Decoding UTF-8. Part III: Determining Sequence Length – A Lookup Table
8 days ago
- #UTF-8
- #branchless
- #lookup-table
- The article discusses using a lookup table to determine the length of UTF-8 sequences without branching.
- UTF-8 lead bytes can be mapped to sequence lengths using a 256-byte lookup table, where each index corresponds to a byte value.
- One-byte sequences (0x00-0x7F) have a length of 1.
- Two-byte sequences (0xC0-0xDF) have a length of 2, except for overlong sequences (0xC0-0xC1), which are invalid.
- Three-byte sequences (0xE0-0xEF) have a length of 3.
- Four-byte sequences (0xF0-0xF4) have a length of 4, but sequences implying code points above U+10FFFF (0xF5-0xFF) are invalid.

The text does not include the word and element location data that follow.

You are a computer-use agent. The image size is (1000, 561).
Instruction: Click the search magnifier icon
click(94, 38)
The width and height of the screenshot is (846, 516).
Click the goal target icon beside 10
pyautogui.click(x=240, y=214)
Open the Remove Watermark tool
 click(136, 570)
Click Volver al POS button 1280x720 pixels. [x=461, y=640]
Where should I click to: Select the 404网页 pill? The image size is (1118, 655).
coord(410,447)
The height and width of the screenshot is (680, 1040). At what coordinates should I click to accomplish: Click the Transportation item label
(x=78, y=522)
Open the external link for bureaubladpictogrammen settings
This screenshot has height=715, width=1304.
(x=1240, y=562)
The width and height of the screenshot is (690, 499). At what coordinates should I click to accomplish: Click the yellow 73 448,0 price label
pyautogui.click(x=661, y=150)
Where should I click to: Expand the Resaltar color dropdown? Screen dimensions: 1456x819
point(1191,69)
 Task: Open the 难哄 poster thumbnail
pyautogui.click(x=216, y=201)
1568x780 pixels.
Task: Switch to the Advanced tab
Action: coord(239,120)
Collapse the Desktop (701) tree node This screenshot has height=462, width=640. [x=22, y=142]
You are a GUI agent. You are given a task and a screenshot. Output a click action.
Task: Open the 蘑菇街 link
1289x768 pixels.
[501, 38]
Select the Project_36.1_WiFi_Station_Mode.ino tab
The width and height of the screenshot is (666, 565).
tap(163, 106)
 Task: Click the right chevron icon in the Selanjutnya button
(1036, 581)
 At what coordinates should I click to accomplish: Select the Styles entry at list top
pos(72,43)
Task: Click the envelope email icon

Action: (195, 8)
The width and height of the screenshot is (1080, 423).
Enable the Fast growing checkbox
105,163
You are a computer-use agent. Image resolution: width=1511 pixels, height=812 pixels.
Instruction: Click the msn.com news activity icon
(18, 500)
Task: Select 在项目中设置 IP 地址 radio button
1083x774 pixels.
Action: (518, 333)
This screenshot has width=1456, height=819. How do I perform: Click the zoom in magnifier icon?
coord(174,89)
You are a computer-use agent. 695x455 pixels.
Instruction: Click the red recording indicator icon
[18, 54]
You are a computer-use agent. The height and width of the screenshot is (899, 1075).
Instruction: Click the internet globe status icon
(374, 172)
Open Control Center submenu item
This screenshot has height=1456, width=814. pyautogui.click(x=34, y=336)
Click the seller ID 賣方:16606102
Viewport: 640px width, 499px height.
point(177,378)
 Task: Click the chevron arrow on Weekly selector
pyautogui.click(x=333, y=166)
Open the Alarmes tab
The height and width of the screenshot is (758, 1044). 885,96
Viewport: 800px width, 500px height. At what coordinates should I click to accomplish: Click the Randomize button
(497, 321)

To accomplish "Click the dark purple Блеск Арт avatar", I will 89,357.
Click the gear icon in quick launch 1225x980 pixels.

- Continuation bytes (0x80-0xBF) and invalid lead bytes (0xF8-0xFF) are marked with a length of 0.
- The lookup table is implemented using a hard-coded array, with designated initializers for ranges (a GNU extension).
- The assembly code shows efficient access to the lookup table, but it adds a 256-byte array to the binary, potentially affecting caching.
- Future posts will explore branchless methods without a lookup table.